Ostatni pochówek odbył się w 1946 roku
Na terenie, o którym mowa, staroobrzędowcy grzebali zmarłych co najmniej od 1863 roku. Ostatni pochówek odbył się w 1946 roku. – Obok zlokalizowany jest też tak zwany stary cmentarz, z widocznymi krzyżami. Ten, który naruszono nazywany jest zaś "nowym". Jego granice zaznaczono chociażby na mapie z lat 60. ubiegłego wieku – podkreśla nasz rozmówca.
Właściciele posesji, którzy niedawno ją nabyli, tłumaczyli jednak w specjalnym oświadczeniu, że nie wiedzieli o istnieniu cmentarza. Stwierdzili też, że rozpoczęli prace, bo chcieli uprzątnąć zaniedbaną działkę – m.in. oczyścić ją z karczy, krzaków i starej dzikiej trawy.
Działkę wystawił na sprzedaż urząd gminy
- To już kolejni właściciele. W 2012 roku urząd gminy wystawił działkę na sprzedaż. Kupił ją prywatny właściciel, który później odprzedał ją komu innemu – wyjaśnia Janusz Jewdokimow.

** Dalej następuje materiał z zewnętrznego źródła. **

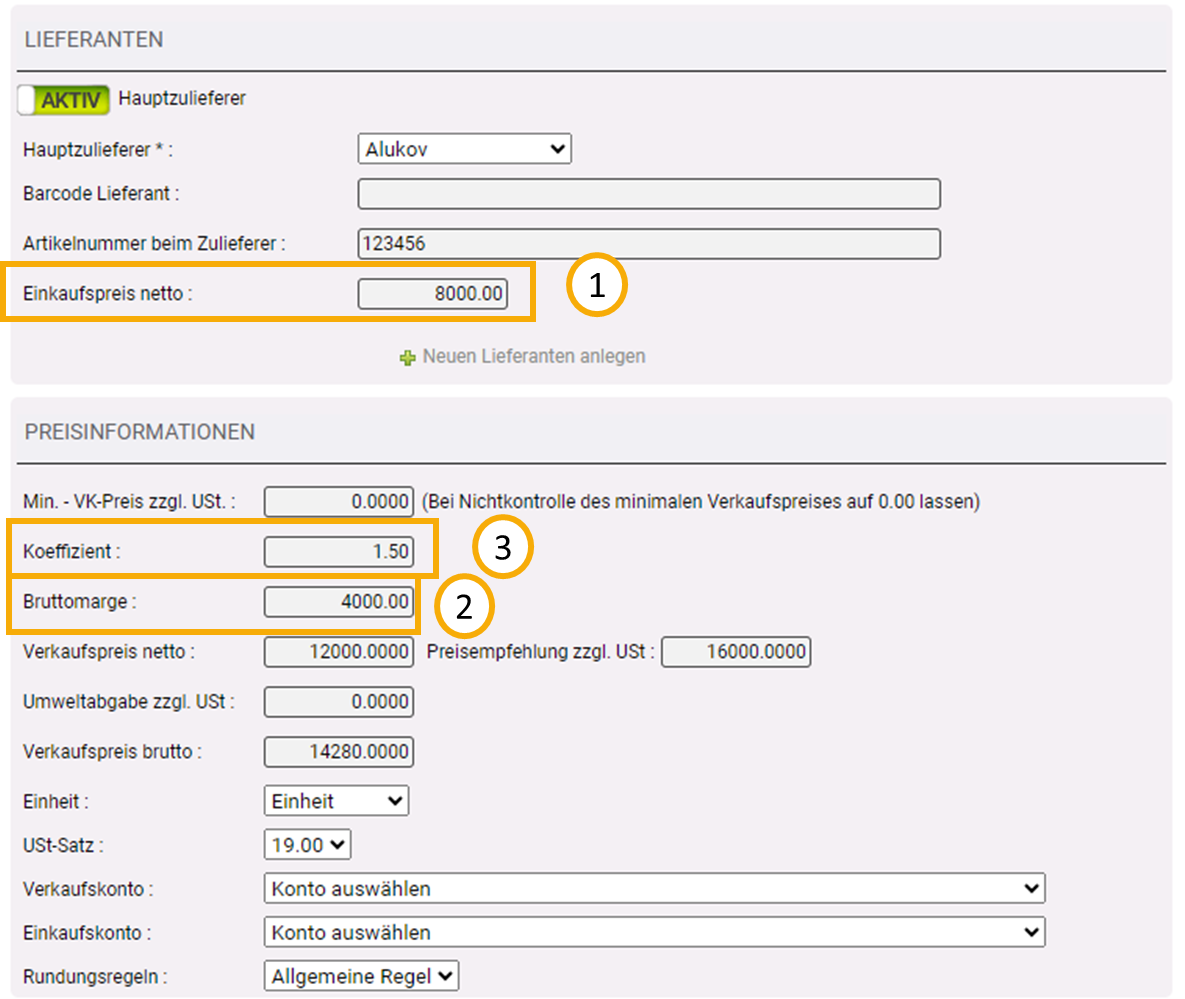The height and width of the screenshot is (999, 1185).
Task: Click the Barcode Lieferant input field
Action: [x=648, y=194]
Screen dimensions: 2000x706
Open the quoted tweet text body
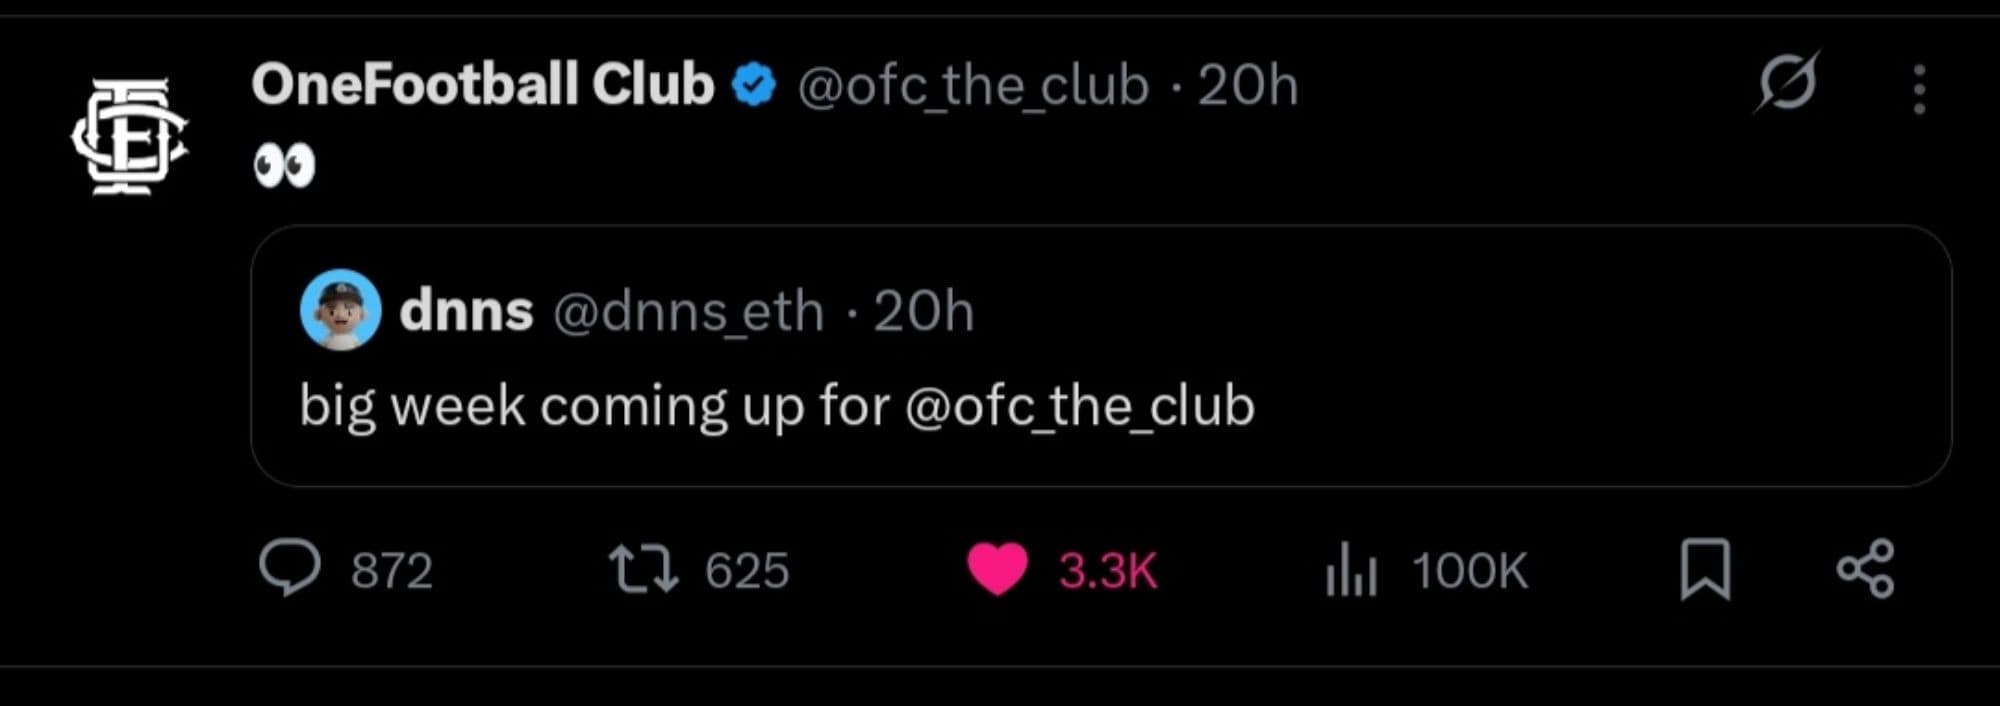[600, 407]
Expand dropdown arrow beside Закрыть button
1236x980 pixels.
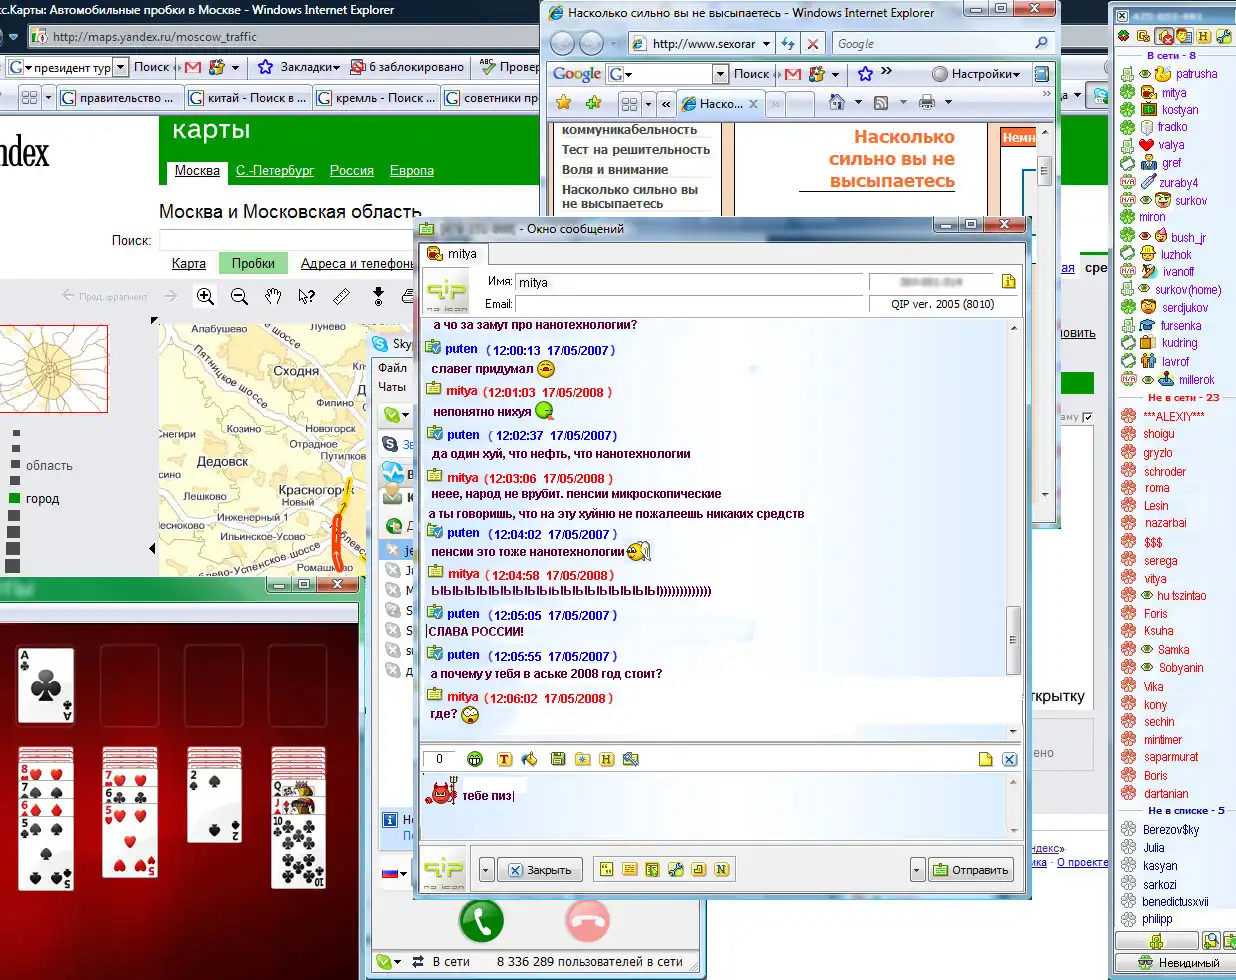coord(486,870)
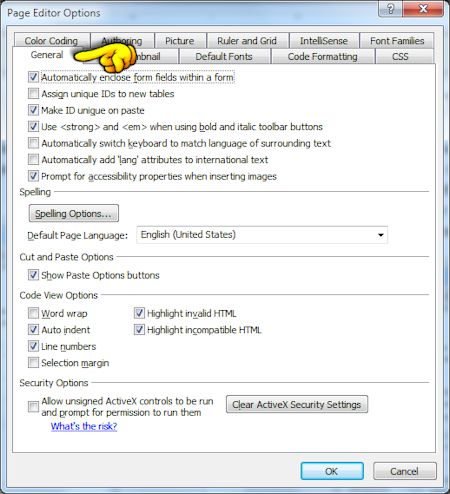Close the Page Editor Options dialog

pos(423,9)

Prokuratura rejonowa w Sejnach skierowała do sądu akt oskarżenia przeciwko czterem pracownikom budowlanym, którzy wykonywali prace na działce. Chodzi o, zagrożone karą do dwóch lat pozbawienia wolności, przestępstwo znieważenia miejsc pochówku.
Nie udało się znaleźć wszystkich wyjętych z ziemi kości
- Znieważenie miało polegać na wykonywaniu robót budowlanych i naruszeniu 22 jam grobowych i usunięciu szczątków ludzkich z dziesięciu grobów – powiedział Polskiej Agencji Prasowej prokurator rejonowy w Sejnach Rafał Haraburda.
Choć policja zabezpieczyła część szczątków, to wszystkich wyjętych z ziemi kości do dziś nie udało się znaleźć.
– Część znaleźliśmy na własną rękę niedaleko działki, o której mowa. Dowiedzieliśmy się bowiem, że właśnie tam wywieziono cześć ziemi. Mam nadzieję, że w toku postępowania sądowego, uda się ustalić wszystkie miejsca, w które trafiły szczątki. Chcielibyśmy je godnie pochować. Liczę też, że konsekwencje poniosą też pracownicy urzędu, którzy wystawili działkę z cmentarzem na sprzedaż – mówi cytowany na wstępie Janusz Jewdokimow.
Prokuratura bada, czy urzędnicy wiedzieli, że chodzi o cmentarz
Ten wątek bada prokuratura rejonowa w Ełku.
- Postępowanie toczy się w sprawie - a więc nie w stosunku do konkretnych osób. Chodzi o przestępstwo przekroczenia uprawnień bądź niedopełnienia obowiązków służbowych. Jesteśmy na etapie gromadzenia materiału dowodowego. Musimy ustalić, czy osoby wystawiające działkę na sprzedaż wiedziały, że jest to teren cmentarza. A jeśli nie wiedziały, to czy dołożyły należytej staranności, aby się dowiedzieć - mówi szef wspomnianej prokuratury Jan Mikucki.
Dzieje staroobrzędowców sięgają połowy XVII wieku
Staroobrzędowcy, nazywani też starowiercami, mieszkają głównie na terenie województwa podlaskiego, a konkretnie jego północnej części. Czyli m.in. okolic Suwałk czy Augustowa.
Wyznanie powstało wskutek rozłamu w Rosyjskim Kościele Prawosławnym. Starowiercy nie przyjęli reform wprowadzonych w połowie XVII wieku przez patriarchę Nikona, które upodabniały obrzędy Rosyjskiej Cerkwi do wzorców greckich. Poddawani w swoim kraju represjom, zaczęli pod koniec XVII wieku osiedlać się na terenach Rzeczypospolitej.